Было три основных способа это сделать. Первый способ — это стать похожими
на Запад, подражать ему. Выбор такого пути предполагал оптимистическую веру
в то, что России удастся это сделать с относительной легкостью, и большинство
тех, кто был творцами национального сознания в XVIII в., время от времени
высказывались за этот выбор. Поскольку «догнать и перегнать» оказалось невозможным, то этот выбор стали считать не стоящим того. При втором способе следовало определить Запад как неподходящий образец для России, хотя у Запада
были свои достоинства, потому что Россию нельзя было с ним сравнивать, она
была уникальная, особенная и шла своим собственным независимым от Запада
путем. Таков был культурный релятивизм, временная и несостоятельная позиция, потому что при ней отрицалась цель, которая и послужила причиной возникновения культурного релятивизма. Считать, что Россию и Запад сравнивать
нельзя, что их следует судить по различным стандартам, значило оставить надежду на то, чтобы завоевать уважение Запада, — а какой смысл был в ценности, если
она не признавалась значимой другим субъектом? Другими словами, национальное самоуважение и оценка зависели от сравнимости с Западом.

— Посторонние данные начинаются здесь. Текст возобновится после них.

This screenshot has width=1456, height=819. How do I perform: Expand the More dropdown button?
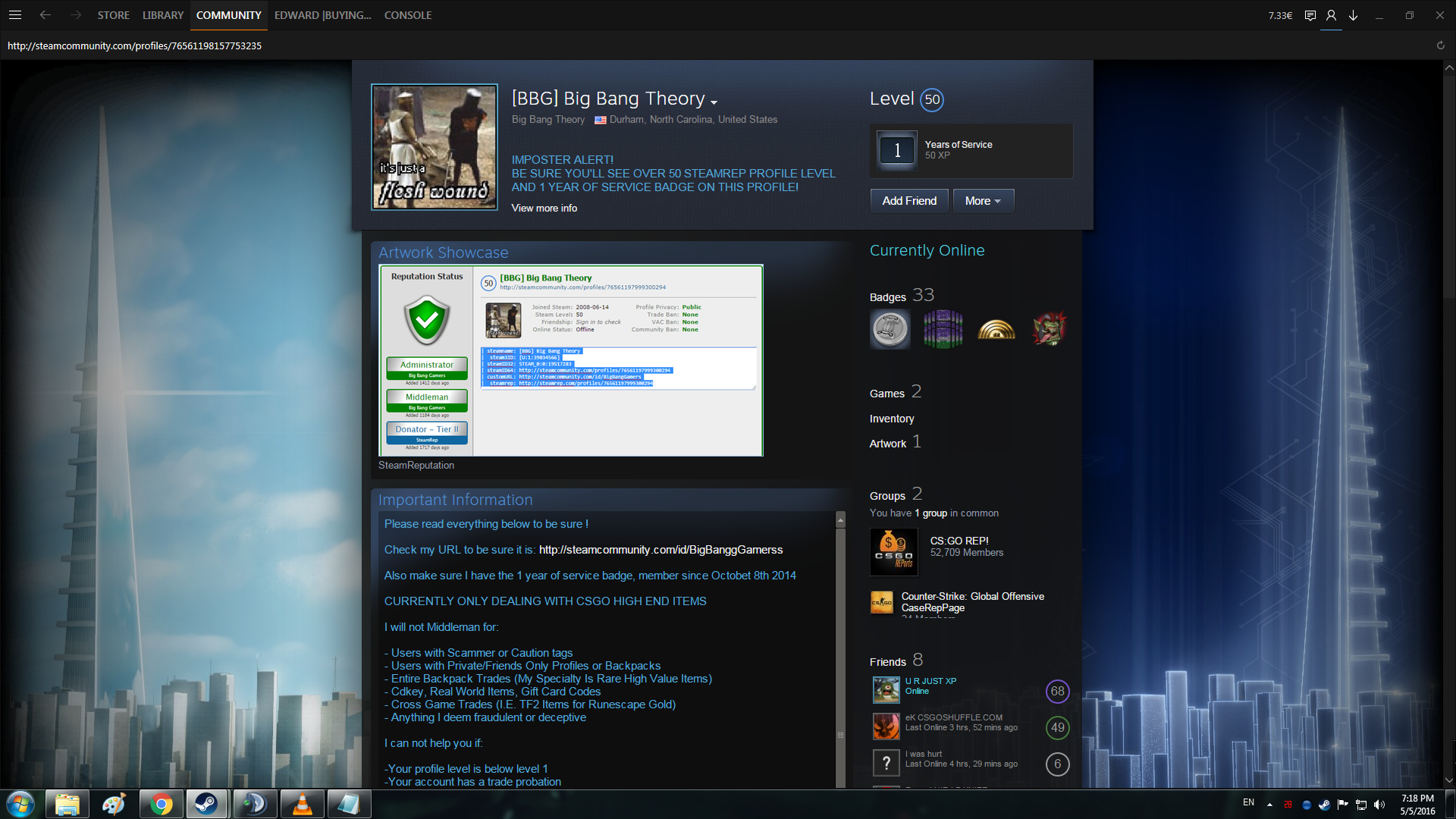983,201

Способом, который оказался наиболее живучим и жизнеспособным, стало
отрицание Запада, потому что он был злом, или ressentiment. Как и у культурного релятивизма, в основании ressentiment лежала глубоко пессимистическая
оценка России, осознание ее совершенной несостоятельности в соревновании
с Западом. Но, в отличие от культурного релятивизма, ressentiment было замечательно продуктивным и творческим чувством, способным к бесконечному разветвлению, постоянно порождающим и возбуждающим новые чувства и идеи,
рассадником идеологий. Поскольку у русских не было собственных источников,
которые могли бы снабдить их строительными материалами для создания новой
идеологии, то отрицанию Запада как таковому, чистому ressentiment, выражаемому в ненависти, пришлось взять на себя главную роль в закладывание основы
национальной идентичности и что-то вложить в ее построение. Русские оставили позади свое дозападное существование и не собирались к нему возвращаться.
Когда в 1836 г. Чаадаев им об этом напомнил, его современники были шокированы и он был объявлен сумасшедшим [124].
А творцы русского национального сознания XVIII в. — Новиков, Фонвизин,
Карамзин — сталкивались с этой проблемой, осознавали ее и мучились именно ею. И, таким образом, будучи не в силах оторвать себя от Запада, изгладить,
стереть его образ из своего сознания, и не имея ничего, что можно было бы ему
противопоставить, они определили его как антиобразец и выстроили идеальный
образ России как прямую ему противоположность. Россию все еще мерили по
западным меркам (ибо западные ценности определялись как всеобщие), но она
была гораздо выше Запада. На каждый западный порок у нее была добродетель, а
кажущимся западным добродетелям она противопоставляла добродетели реальные. А если эти добродетели нельзя было увидеть в зримом мире политических

245Скифский Рим: Россия
институтов и культурных и экономических достижений, это получалось потому,
что зримый мир был миром теней и видимостей, а добродетели сияли в мире понастоящему истинном — в царстве духа.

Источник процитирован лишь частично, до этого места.